Extracted text:
◇ ◇ ◇ ◇
# La Pavoni Gumtree £100



## Saltydog (Jan 27, 2019)

https://www.gumtree.com/p/coffee-machines/la-pavoni-europiccola-pump-espresso-machine/1349934957

La Pavoni £100 on Gumtree possible bargain


----------



## ashcroc (Oct 28, 2016)

Why Yorkshire?


----------



## joey24dirt (Jan 28, 2017)

F*ck sake it's right on my doorstep 

Sent from my iPhone using Tapatalk


----------



## KTD (Dec 28, 2017)

joey24dirt said:


> F*ck sake it's right on my doorstep
> 
> Sent from my iPhone using Tapatalk


No choice really

Sent from my iPhone using Tapatalk


----------



## ashcroc (Oct 28, 2016)

joey24dirt said:


> F*ck sake it's right on my doorstep
> 
> Sent from my iPhone using Tapatalk


It'll do until you can find a sage portafilter!


----------



## joey24dirt (Jan 28, 2017)

ashcroc said:


> It'll do until you can find a sage portafilter!


Haha I should really go get it.

Sent from my iPhone using Tapatalk


----------



## Cooffe (Mar 7, 2019)

joey24dirt said:


> Haha I should really go get it.
◇ ◇ ◇ ◇
(Collection entries)
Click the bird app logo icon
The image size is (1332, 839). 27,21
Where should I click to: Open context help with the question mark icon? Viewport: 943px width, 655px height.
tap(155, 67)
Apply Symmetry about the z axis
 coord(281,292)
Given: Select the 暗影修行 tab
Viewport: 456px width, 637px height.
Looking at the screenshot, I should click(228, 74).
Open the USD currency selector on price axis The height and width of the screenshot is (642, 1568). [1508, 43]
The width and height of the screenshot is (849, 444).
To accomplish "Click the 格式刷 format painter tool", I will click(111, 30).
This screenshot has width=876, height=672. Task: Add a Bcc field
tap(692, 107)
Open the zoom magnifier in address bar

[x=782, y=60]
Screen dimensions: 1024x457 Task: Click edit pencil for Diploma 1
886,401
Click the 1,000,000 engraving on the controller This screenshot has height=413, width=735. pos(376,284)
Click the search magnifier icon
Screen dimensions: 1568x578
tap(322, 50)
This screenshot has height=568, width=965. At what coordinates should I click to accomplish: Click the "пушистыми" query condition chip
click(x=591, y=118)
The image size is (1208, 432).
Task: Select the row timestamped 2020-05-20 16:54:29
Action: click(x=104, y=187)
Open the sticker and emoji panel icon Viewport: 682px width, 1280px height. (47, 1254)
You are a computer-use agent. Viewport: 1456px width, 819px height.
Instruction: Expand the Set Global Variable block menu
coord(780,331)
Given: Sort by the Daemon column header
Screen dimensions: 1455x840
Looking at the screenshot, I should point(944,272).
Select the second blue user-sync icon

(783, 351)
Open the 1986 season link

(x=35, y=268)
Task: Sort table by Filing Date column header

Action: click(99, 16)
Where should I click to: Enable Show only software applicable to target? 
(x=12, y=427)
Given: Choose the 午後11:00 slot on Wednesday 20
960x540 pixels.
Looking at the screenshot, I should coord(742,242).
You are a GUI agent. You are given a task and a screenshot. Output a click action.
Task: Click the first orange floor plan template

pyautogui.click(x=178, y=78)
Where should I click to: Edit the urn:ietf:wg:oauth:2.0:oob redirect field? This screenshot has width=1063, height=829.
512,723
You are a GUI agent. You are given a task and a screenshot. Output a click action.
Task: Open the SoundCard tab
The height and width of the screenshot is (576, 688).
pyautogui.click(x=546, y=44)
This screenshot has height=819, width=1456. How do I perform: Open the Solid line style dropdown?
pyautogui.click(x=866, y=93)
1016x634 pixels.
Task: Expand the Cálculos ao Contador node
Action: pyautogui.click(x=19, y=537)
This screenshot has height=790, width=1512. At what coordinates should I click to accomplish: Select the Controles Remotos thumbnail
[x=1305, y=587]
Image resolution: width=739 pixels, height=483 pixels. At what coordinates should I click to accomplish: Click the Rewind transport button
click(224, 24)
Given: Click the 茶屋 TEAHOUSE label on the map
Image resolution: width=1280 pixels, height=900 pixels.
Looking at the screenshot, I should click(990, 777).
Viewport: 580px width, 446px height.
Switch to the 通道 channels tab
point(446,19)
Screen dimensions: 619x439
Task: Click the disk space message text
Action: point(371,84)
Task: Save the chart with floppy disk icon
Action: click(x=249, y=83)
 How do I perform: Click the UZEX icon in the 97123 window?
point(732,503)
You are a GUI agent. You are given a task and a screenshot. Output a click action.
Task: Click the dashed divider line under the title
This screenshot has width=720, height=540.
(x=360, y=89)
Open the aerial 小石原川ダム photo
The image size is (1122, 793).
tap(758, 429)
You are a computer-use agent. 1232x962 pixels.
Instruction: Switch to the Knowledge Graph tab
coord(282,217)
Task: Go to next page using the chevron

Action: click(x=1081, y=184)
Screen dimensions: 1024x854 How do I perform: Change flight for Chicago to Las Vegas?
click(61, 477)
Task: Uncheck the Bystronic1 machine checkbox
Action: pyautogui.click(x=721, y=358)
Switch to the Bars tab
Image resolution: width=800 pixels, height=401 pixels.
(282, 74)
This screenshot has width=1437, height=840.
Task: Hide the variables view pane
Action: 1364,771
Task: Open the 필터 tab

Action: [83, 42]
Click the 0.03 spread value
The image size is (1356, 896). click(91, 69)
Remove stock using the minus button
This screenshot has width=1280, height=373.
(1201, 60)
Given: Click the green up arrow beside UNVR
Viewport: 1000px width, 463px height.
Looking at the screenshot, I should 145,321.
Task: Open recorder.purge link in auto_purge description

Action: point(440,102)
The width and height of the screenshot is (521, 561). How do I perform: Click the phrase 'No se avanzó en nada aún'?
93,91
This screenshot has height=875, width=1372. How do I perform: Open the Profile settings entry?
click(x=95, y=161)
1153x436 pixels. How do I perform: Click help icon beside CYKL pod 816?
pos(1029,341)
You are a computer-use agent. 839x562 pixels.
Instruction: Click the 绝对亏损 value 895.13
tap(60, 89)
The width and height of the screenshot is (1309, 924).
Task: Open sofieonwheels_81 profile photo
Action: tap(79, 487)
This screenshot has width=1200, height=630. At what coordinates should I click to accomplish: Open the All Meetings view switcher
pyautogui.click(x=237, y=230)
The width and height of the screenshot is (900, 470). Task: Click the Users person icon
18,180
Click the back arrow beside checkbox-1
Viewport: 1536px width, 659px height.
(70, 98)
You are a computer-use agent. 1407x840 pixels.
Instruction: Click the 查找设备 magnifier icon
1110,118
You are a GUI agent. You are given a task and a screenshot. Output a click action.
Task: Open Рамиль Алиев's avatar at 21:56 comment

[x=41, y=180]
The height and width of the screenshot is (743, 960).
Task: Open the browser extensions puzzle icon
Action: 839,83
◇ ◇ ◇ ◇
Output the part of the La Pavoni forum thread above from "## Saltydog (Jan" to "Why Yorkshire?", copied word for word.

## Saltydog (Jan 27, 2019)

https://www.gumtree.com/p/coffee-machines/la-pavoni-europiccola-pump-espresso-machine/1349934957

La Pavoni £100 on Gumtree possible bargain


----------



## ashcroc (Oct 28, 2016)

Why Yorkshire?